* DOCUMENT SECTION *
○ ○ ○ ○
When we first launched the Timewise Flexible Jobs Index five years ago, our view was that employers needed to look particularly at the higher salary bands, where the availability of flexible options at the point of recruitment was as low as 5%. This had huge implications for the career progression of flexible workers.
So it’s great to see that there’s a definite opening up at the higher
end of the payscale. However, it’s a cause
for concern that these senior level roles don’t tend to be classified as
part-time, but under the broader description of ‘flexible’. It’s unclear
whether the flexibility on offer is what people actually want; senior level
part-time roles still seem to be elusive.
Moreover, alarm bells are now ringing
for jobs in the lower salary bands, where the year on year rate of increase of
flexible jobs is very slow. The reason is that part-time still accounts for the
vast majority of flexible roles at this level, and employers are not additionally
opening up full-time jobs to flexible working more generally.
In summary, the pattern of flexibility that’s
on offer is inconsistent across the salary spectrum, with part-time work
continuing to be associated with poorer quality roles at the lower end of the
market. The flexible market is not only small, but is becoming more fragmented
in terms of types of available flexibility.
Collectively, we need to take up the challenge, and work towards
creating an inclusive flexible jobs market. One which supports key groups to
return to and stay in the workplace, by delivering the part-time and flexible
roles they want and need.
○ ○ ○ ○
* MATERIAL *
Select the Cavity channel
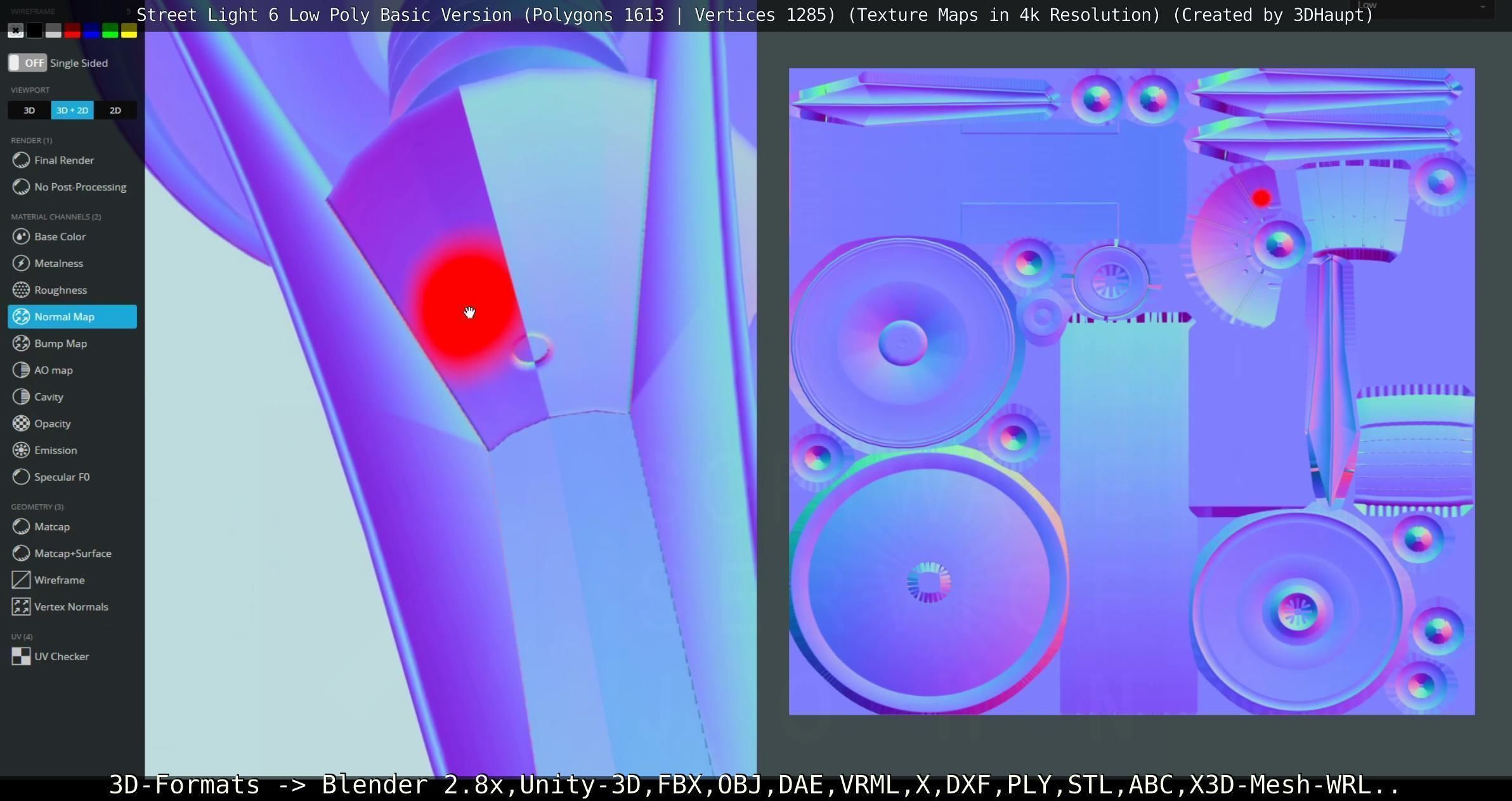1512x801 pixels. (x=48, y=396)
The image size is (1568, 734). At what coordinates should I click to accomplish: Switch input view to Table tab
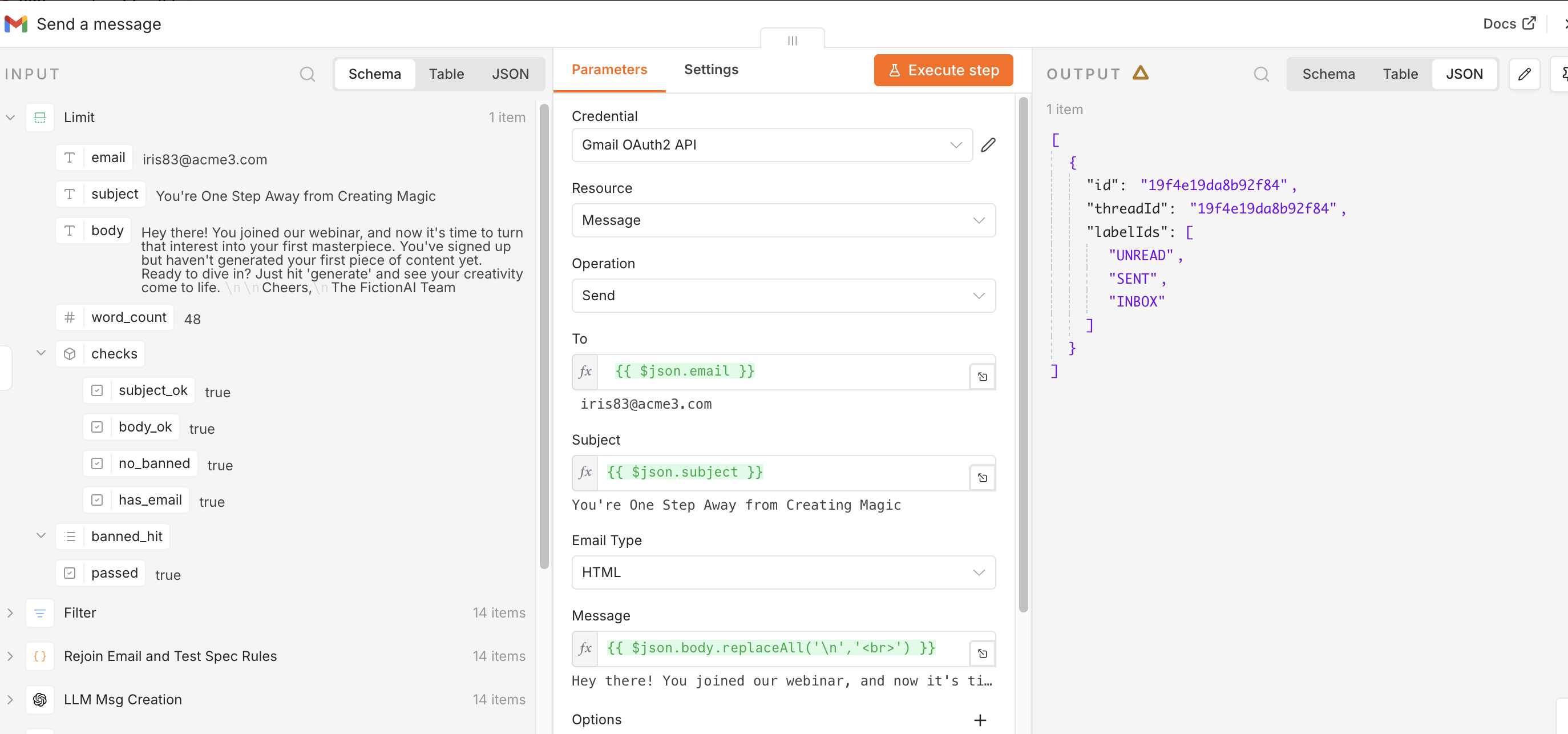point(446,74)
○ ○ ○ ○
* GIVEN PROBLEM *
From the passage on flexible jobs, write out everything from "Moreover, alarm bells" down to "working more generally.", word for word.

* EXERCISE RESPONSE *
Moreover, alarm bells are now ringing
for jobs in the lower salary bands, where the year on year rate of increase of
flexible jobs is very slow. The reason is that part-time still accounts for the
vast majority of flexible roles at this level, and employers are not additionally
opening up full-time jobs to flexible working more generally.